_Stored data entries_
== Segment start ==

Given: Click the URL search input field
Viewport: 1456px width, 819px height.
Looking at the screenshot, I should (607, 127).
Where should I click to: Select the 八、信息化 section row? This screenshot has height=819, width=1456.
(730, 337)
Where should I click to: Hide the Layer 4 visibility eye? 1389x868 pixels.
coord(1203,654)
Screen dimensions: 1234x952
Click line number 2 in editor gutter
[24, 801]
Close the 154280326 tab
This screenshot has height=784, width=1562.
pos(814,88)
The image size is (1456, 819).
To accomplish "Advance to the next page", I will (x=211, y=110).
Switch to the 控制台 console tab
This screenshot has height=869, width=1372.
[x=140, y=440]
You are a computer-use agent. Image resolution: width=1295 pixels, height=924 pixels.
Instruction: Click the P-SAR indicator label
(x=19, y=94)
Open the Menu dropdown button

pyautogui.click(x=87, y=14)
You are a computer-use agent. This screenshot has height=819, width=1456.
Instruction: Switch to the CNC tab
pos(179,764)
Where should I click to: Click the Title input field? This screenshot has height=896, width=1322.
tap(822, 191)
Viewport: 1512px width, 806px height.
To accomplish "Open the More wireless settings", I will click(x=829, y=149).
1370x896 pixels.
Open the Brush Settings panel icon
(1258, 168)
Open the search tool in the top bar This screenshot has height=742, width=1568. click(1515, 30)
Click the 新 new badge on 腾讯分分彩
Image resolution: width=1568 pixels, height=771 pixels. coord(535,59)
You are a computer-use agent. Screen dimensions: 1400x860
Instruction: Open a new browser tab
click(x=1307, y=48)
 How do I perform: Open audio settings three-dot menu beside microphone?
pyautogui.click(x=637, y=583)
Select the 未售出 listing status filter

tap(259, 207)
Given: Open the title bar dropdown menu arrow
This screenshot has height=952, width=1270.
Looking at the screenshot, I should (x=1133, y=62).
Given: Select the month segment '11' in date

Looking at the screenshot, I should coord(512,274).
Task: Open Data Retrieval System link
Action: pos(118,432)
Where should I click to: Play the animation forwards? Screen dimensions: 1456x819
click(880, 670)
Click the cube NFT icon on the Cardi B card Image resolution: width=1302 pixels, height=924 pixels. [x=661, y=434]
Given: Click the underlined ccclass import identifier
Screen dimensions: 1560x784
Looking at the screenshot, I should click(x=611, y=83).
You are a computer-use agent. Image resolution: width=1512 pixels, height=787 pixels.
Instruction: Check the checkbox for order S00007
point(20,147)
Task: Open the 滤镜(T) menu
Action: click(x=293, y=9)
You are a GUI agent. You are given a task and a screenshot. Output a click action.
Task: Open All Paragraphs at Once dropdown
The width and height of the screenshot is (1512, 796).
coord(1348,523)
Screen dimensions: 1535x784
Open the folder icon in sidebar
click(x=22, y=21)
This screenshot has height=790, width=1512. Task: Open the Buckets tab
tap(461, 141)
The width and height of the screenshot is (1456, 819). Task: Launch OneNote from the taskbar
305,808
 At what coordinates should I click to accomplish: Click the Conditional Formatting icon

== Segment end ==

_WORK REQUIRED_
Please restate every record shown above, word for word.

_OUTPUT OF THE TASK_
Given: Click the URL search input field
Viewport: 1456px width, 819px height.
Looking at the screenshot, I should (607, 127).
Where should I click to: Select the 八、信息化 section row? This screenshot has height=819, width=1456.
(730, 337)
Where should I click to: Hide the Layer 4 visibility eye? 1389x868 pixels.
coord(1203,654)
Screen dimensions: 1234x952
Click line number 2 in editor gutter
[24, 801]
Close the 154280326 tab
This screenshot has height=784, width=1562.
pos(814,88)
The image size is (1456, 819).
To accomplish "Advance to the next page", I will (x=211, y=110).
Switch to the 控制台 console tab
This screenshot has height=869, width=1372.
[x=140, y=440]
You are a computer-use agent. Image resolution: width=1295 pixels, height=924 pixels.
Instruction: Click the P-SAR indicator label
(x=19, y=94)
Open the Menu dropdown button

pyautogui.click(x=87, y=14)
You are a computer-use agent. This screenshot has height=819, width=1456.
Instruction: Switch to the CNC tab
pos(179,764)
Where should I click to: Click the Title input field? This screenshot has height=896, width=1322.
tap(822, 191)
Viewport: 1512px width, 806px height.
To accomplish "Open the More wireless settings", I will click(x=829, y=149).
1370x896 pixels.
Open the Brush Settings panel icon
(1258, 168)
Open the search tool in the top bar This screenshot has height=742, width=1568. click(1515, 30)
Click the 新 new badge on 腾讯分分彩
Image resolution: width=1568 pixels, height=771 pixels. coord(535,59)
You are a computer-use agent. Screen dimensions: 1400x860
Instruction: Open a new browser tab
click(x=1307, y=48)
 How do I perform: Open audio settings three-dot menu beside microphone?
pyautogui.click(x=637, y=583)
Select the 未售出 listing status filter

tap(259, 207)
Given: Open the title bar dropdown menu arrow
This screenshot has height=952, width=1270.
Looking at the screenshot, I should (x=1133, y=62).
Given: Select the month segment '11' in date

Looking at the screenshot, I should coord(512,274).
Task: Open Data Retrieval System link
Action: pos(118,432)
Where should I click to: Play the animation forwards? Screen dimensions: 1456x819
click(880, 670)
Click the cube NFT icon on the Cardi B card Image resolution: width=1302 pixels, height=924 pixels. [x=661, y=434]
Given: Click the underlined ccclass import identifier
Screen dimensions: 1560x784
Looking at the screenshot, I should click(x=611, y=83).
You are a computer-use agent. Image resolution: width=1512 pixels, height=787 pixels.
Instruction: Check the checkbox for order S00007
point(20,147)
Task: Open the 滤镜(T) menu
Action: click(x=293, y=9)
You are a GUI agent. You are given a task and a screenshot. Output a click action.
Task: Open All Paragraphs at Once dropdown
The width and height of the screenshot is (1512, 796).
coord(1348,523)
Screen dimensions: 1535x784
Open the folder icon in sidebar
click(x=22, y=21)
This screenshot has height=790, width=1512. Task: Open the Buckets tab
tap(461, 141)
The width and height of the screenshot is (1456, 819). Task: Launch OneNote from the taskbar
305,808
 At what coordinates should I click to accomplish: Click the Conditional Formatting icon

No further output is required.